[Pointing records for text and page elements]
--------------------------------------------------
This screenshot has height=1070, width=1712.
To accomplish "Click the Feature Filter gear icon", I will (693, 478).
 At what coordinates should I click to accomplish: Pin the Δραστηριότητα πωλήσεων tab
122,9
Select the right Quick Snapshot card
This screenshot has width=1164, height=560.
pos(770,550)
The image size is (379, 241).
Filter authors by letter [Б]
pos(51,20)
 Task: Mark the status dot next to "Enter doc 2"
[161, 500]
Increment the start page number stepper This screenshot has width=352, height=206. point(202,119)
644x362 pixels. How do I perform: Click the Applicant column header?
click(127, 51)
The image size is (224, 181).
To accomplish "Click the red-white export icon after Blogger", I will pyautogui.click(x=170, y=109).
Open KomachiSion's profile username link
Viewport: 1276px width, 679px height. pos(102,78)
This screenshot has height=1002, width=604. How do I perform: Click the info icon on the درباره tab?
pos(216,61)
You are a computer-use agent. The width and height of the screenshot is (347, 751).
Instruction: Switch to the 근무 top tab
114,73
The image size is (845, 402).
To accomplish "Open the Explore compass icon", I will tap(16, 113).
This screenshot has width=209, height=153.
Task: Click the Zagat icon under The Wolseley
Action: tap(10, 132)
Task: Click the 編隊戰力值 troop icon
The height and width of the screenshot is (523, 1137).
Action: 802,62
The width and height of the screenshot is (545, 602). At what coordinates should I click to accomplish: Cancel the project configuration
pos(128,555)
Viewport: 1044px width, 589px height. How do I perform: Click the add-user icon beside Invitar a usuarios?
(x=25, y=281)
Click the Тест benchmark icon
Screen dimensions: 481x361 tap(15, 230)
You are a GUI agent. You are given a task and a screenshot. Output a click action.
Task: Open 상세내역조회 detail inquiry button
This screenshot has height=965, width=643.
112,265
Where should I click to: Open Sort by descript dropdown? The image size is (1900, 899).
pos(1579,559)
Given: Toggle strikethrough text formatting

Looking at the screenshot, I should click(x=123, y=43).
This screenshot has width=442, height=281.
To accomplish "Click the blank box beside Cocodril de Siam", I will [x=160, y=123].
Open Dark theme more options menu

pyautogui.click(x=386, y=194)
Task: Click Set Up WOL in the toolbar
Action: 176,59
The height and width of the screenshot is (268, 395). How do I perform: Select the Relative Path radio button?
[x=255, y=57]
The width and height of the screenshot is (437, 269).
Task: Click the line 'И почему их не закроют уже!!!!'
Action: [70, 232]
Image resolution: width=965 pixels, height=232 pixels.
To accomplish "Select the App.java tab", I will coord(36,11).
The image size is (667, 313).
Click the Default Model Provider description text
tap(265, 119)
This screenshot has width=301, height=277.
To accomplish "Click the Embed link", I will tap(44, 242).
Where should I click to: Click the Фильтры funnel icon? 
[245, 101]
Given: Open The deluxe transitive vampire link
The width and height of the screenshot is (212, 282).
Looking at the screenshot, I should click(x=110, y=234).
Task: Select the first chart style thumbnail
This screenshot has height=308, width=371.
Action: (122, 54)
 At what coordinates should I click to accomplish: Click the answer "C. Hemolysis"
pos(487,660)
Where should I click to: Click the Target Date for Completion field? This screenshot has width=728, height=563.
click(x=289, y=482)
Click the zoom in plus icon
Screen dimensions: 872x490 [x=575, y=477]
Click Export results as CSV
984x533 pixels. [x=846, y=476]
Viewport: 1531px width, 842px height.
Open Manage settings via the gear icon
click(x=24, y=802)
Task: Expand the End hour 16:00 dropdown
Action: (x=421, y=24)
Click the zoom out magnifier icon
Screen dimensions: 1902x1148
--------------------------------------------------
## What is asked
Format the lines above as a numbered list, leaving out any blank lines.

## Finished exercise
1. This screenshot has height=1070, width=1712.
2. To accomplish "Click the Feature Filter gear icon", I will (693, 478).
3.  At what coordinates should I click to accomplish: Pin the Δραστηριότητα πωλήσεων tab
4. 122,9
5. Select the right Quick Snapshot card
6. This screenshot has width=1164, height=560.
7. pos(770,550)
8. The image size is (379, 241).
9. Filter authors by letter [Б]
10. pos(51,20)
11.  Task: Mark the status dot next to "Enter doc 2"
12. [161, 500]
13. Increment the start page number stepper This screenshot has width=352, height=206. point(202,119)
14. 644x362 pixels. How do I perform: Click the Applicant column header?
15. click(127, 51)
16. The image size is (224, 181).
17. To accomplish "Click the red-white export icon after Blogger", I will pyautogui.click(x=170, y=109).
18. Open KomachiSion's profile username link
19. Viewport: 1276px width, 679px height. pos(102,78)
20. This screenshot has height=1002, width=604. How do I perform: Click the info icon on the درباره tab?
21. pos(216,61)
22. You are a computer-use agent. The width and height of the screenshot is (347, 751).
23. Instruction: Switch to the 근무 top tab
24. 114,73
25. The image size is (845, 402).
26. To accomplish "Open the Explore compass icon", I will tap(16, 113).
27. This screenshot has width=209, height=153.
28. Task: Click the Zagat icon under The Wolseley
29. Action: tap(10, 132)
30. Task: Click the 編隊戰力值 troop icon
31. The height and width of the screenshot is (523, 1137).
32. Action: 802,62
33. The width and height of the screenshot is (545, 602). At what coordinates should I click to accomplish: Cancel the project configuration
34. pos(128,555)
35. Viewport: 1044px width, 589px height. How do I perform: Click the add-user icon beside Invitar a usuarios?
36. (x=25, y=281)
37. Click the Тест benchmark icon
38. Screen dimensions: 481x361 tap(15, 230)
39. You are a GUI agent. You are given a task and a screenshot. Output a click action.
40. Task: Open 상세내역조회 detail inquiry button
41. This screenshot has height=965, width=643.
42. 112,265
43. Where should I click to: Open Sort by descript dropdown? The image size is (1900, 899).
44. pos(1579,559)
45. Given: Toggle strikethrough text formatting
46. Looking at the screenshot, I should click(x=123, y=43).
47. This screenshot has width=442, height=281.
48. To accomplish "Click the blank box beside Cocodril de Siam", I will [x=160, y=123].
49. Open Dark theme more options menu
50. pyautogui.click(x=386, y=194)
51. Task: Click Set Up WOL in the toolbar
52. Action: 176,59
53. The height and width of the screenshot is (268, 395). How do I perform: Select the Relative Path radio button?
54. [x=255, y=57]
55. The width and height of the screenshot is (437, 269).
56. Task: Click the line 'И почему их не закроют уже!!!!'
57. Action: [70, 232]
58. Image resolution: width=965 pixels, height=232 pixels.
59. To accomplish "Select the App.java tab", I will coord(36,11).
60. The image size is (667, 313).
61. Click the Default Model Provider description text
62. tap(265, 119)
63. This screenshot has width=301, height=277.
64. To accomplish "Click the Embed link", I will tap(44, 242).
65. Where should I click to: Click the Фильтры funnel icon? 
66. [245, 101]
67. Given: Open The deluxe transitive vampire link
68. The width and height of the screenshot is (212, 282).
69. Looking at the screenshot, I should click(x=110, y=234).
70. Task: Select the first chart style thumbnail
71. This screenshot has height=308, width=371.
72. Action: (122, 54)
73.  At what coordinates should I click to accomplish: Click the answer "C. Hemolysis"
74. pos(487,660)
75. Where should I click to: Click the Target Date for Completion field? This screenshot has width=728, height=563.
76. click(x=289, y=482)
77. Click the zoom in plus icon
78. Screen dimensions: 872x490 [x=575, y=477]
79. Click Export results as CSV
80. 984x533 pixels. [x=846, y=476]
81. Viewport: 1531px width, 842px height.
82. Open Manage settings via the gear icon
83. click(x=24, y=802)
84. Task: Expand the End hour 16:00 dropdown
85. Action: (x=421, y=24)
86. Click the zoom out magnifier icon
87. Screen dimensions: 1902x1148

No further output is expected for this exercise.